When creating nullable methods ( that is, methods which could return null ), it is best to return an
Optionalcontaining any possible result instead.
- An exception to this is database entities. If a field in an entity class instance can be null, then the getter method used to access said field should return null as well.
Always write javadoc documentation for Facade, Service and Repository level methods where complex logical operations occur.
- An exception to this is service methods which modify entities. For example,
setEntityField(Entity entity, Object value). In this case, the method name is explicit enough, and documentation would be unnecessary.
- An exception to this is service methods which modify entities. For example,
# Plugin Architecture 2.0
The previous version of this architecture presents inherent flaws when attempting to work with asynchronous operations. It is for this reason that, with AtherysCore version 2.0, the architecture of A'therys plugins will have to go through a radical and in-depth change. Most ( if not all ) business-level logic will likely be affected.
# The Problems With Architecture 1.0
Architecture 1.0.0 was modeled after standard backend architecture practices from enterprise server development. In that environment, accessing the database within the same thread as the business logic is not an issue, as such applications are not what would be considered "real-time". They do not need the responsiveness of a game, or its performance.
However, A'therys Architecture is aimed at guiding the creation of minecraft plugins, a game in which performance is vitally important. 1.0.0 was made performant via extensive use of in-memory caching, which has worked quite well, but is implementation specific. On paper, if one were to access the database directly for every command, event or other request, performance could be sluggish at best.
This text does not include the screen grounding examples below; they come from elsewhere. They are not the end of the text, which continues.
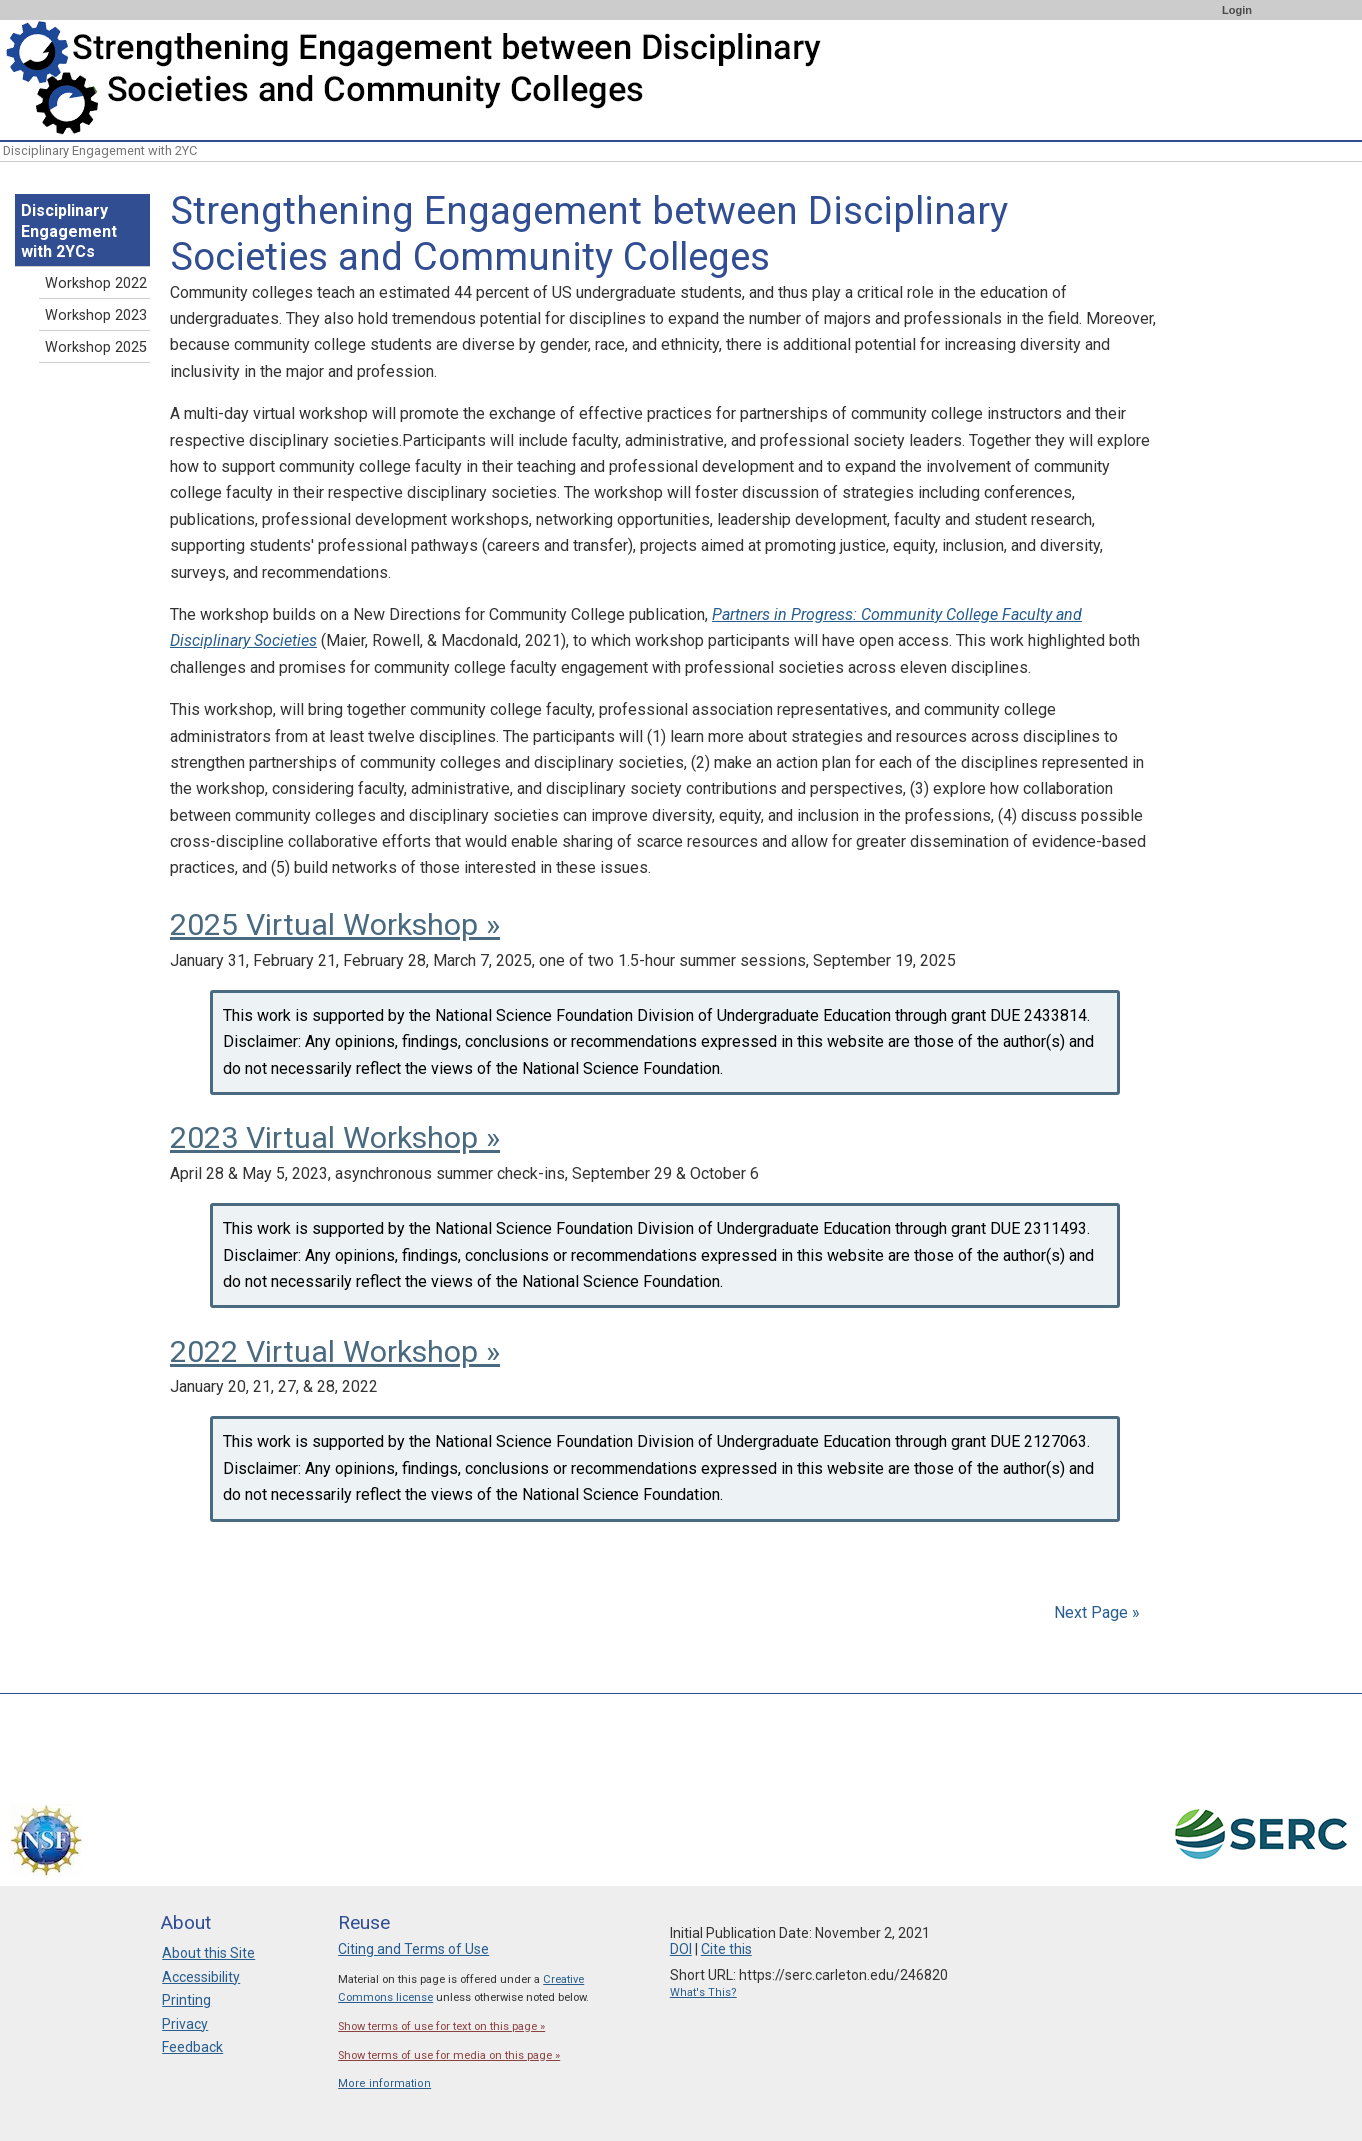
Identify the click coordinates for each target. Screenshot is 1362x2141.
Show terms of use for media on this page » (449, 2055)
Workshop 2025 (96, 347)
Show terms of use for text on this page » (441, 2026)
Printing (186, 2000)
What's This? (703, 1992)
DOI (681, 1949)
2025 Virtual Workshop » (335, 924)
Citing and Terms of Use (413, 1949)
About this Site (208, 1953)
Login (1237, 10)
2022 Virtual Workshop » (335, 1351)
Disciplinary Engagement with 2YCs (69, 231)
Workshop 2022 (96, 283)
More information (384, 2083)
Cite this (726, 1949)
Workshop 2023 (96, 315)
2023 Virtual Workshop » (335, 1137)
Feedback (192, 2047)
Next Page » (1095, 1612)
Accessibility (201, 1977)
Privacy (185, 2024)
This is compounded by the fact that 1.0.0 does not favor multi-server setups, and in fact was not created with such a setup in mind. Because of its dependency on in-memory caching to meet performance requirements, it sacrifices the ability for multiple servers to share data. Therefore, the old architecture is not scalabale horizontally in practice.
# The Solution(s)
- All plugins will have to access the database directly and remove their dependency on in-memory caching.
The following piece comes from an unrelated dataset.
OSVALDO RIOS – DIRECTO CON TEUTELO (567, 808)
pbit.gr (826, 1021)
- If caching is required, Redis can be used for such.
- To reach performance requirements, asynchronous operations will be utilized.
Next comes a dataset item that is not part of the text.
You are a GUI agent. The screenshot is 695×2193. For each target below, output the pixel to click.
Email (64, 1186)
# Remove In-Memory Caching
In-memory caching has been utilized since the inception of A'therys plugins to ensure a steady performance. However, each minecraft server instance occupies its own memory space, and as such cannot share its cached objects with other servers. Presently, no requests are made to the database directly for querying. Instead, the database is only modified in real-time, but read from a cache. The cache is updated with every modification of the database.
If 2 servers are running the same plugin, neither would be aware of the other's cache, and neither would be reading from the database to update their own. This presents obvious issues when it comes to sharing data between server instances.
For this reason, in-memory caching must be removed and replaced with an external caching system, like Redis.
Redis is an external cache, which can be shared by multiple applications ( minecraft servers ). If all A'therys plugins used Redis for their caching, this would remove many of the issues mentioned in the last section.
# Asynchronous Operations
Because in-memory caching is being eliminated, an alternative is required for performance optimization. The database can always be accessed asynchronously, which frees up the minecraft server thread to continue its normal operation. Database access is often slow and unreliable in terms of performance, so this is always the preferred way to do so.
AtherysCore 2 offers additional classes to be used by the implementation for queueing both asynchronous and synchronous operations. This is done via the use of the task
scheduler and the
CompletableFuture class from the java standard library.